• _WHAT IS EXPECTED_
In the passage about raising the regiment below, write out the part that opens with the words containing "This was entirely" and closes with "the term ourselves.", putting "Volunteer Horsemen" in place of "Rough Riders" wherever it appears.

• _PASSAGE PROVIDED_
This was entirely satisfactory to both the President and Secretary, and, accordingly, Wood and I were speedily commissioned as Colonel and Lieutenant-Colonel of the First United States Volunteer Cavalry. This was the official title of the regiment, but for some reason or other the public promptly christened us the "Rough Riders." At first we fought against the use of the term, but to no purpose; and when finally the Generals of Division and Brigade began to write in formal communications about our regiment as the "Rough Riders," we adopted the term ourselves.

The mustering-places for the regiment were appointed in New Mexico, Arizona, Oklahoma, and Indian Territory. The difficulty in organizing was not in selecting, but in rejecting men. Within a day or two after it was announced that we were to raise the regiment, we were literally deluged with applications from every quarter of the Union. Without the slightest trouble, so far as men went, we could have raised a brigade or even a division. The difficulty lay in arming, equipping, mounting, and disciplining the men we selected. Hundreds of regiments were being called into existence by the National Government, and each regiment was sure to have innumerable wants to be satisfied. To a man who knew the ground as Wood did, and who was entirely aware of our national unpreparedness, it was evident that the ordnance and quartermaster's bureaus could not meet, for some time to come, one-tenth of the demands that would be made upon them; and it was all-important to get in first with our demands. Thanks to his knowledge of the situation and promptness, we immediately put in our requisitions for the articles indispensable for the equipment of the regiment; and then, by ceaseless worrying of excellent bureaucrats, who had no idea how to do things quickly or how to meet an emergency, we succeeded in getting our rifles, cartridges, revolvers, clothing, shelter-tents, and horse gear just in time to enable us to go on the Santiago expedition. Some of the State troops, who were already organized as National Guards, were, of course, ready, after a fashion, when the war broke out; but no other regiment which had our work to do was able to do it in anything like as quick time, and therefore no other volunteer regiment saw anything like the fighting which we did.

• _INFORMATION SHOWN_
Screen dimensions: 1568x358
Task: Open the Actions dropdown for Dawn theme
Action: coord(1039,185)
---
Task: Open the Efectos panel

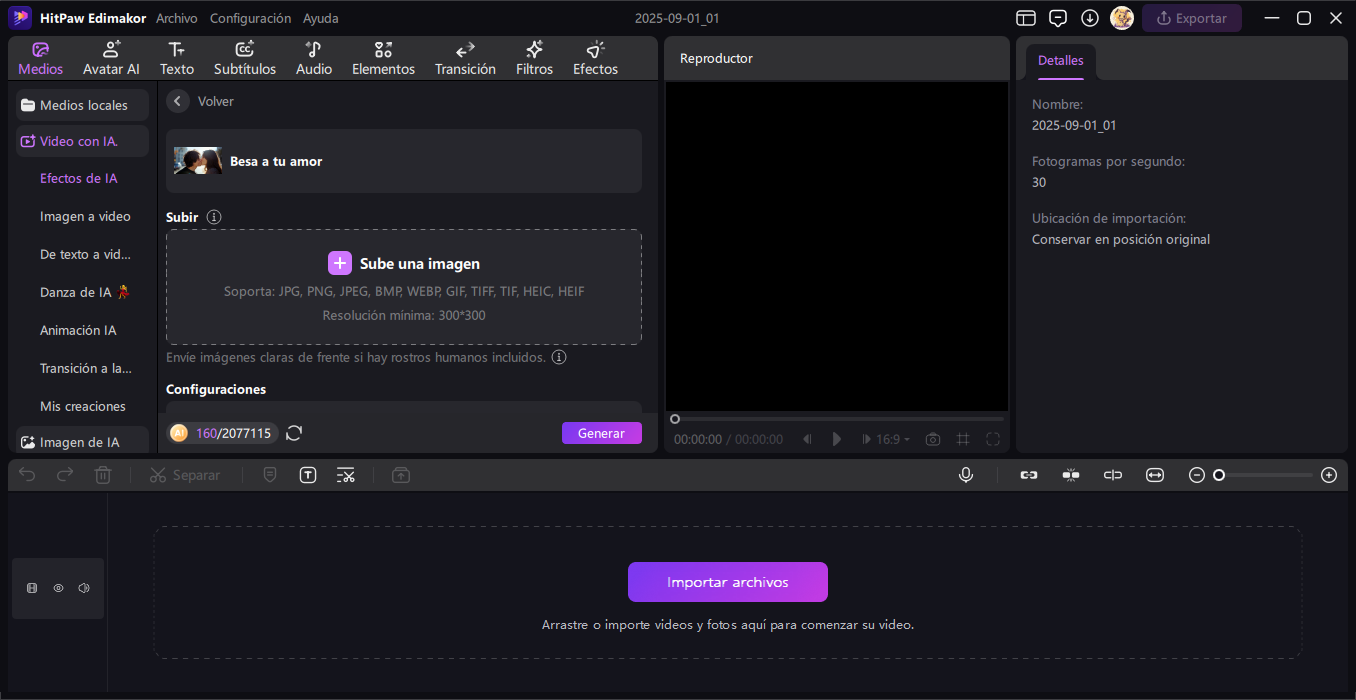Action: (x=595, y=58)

• _EXERCISE RESPONSE_
This was entirely satisfactory to both the President and Secretary, and, accordingly, Wood and I were speedily commissioned as Colonel and Lieutenant-Colonel of the First United States Volunteer Cavalry. This was the official title of the regiment, but for some reason or other the public promptly christened us the "Volunteer Horsemen." At first we fought against the use of the term, but to no purpose; and when finally the Generals of Division and Brigade began to write in formal communications about our regiment as the "Volunteer Horsemen," we adopted the term ourselves.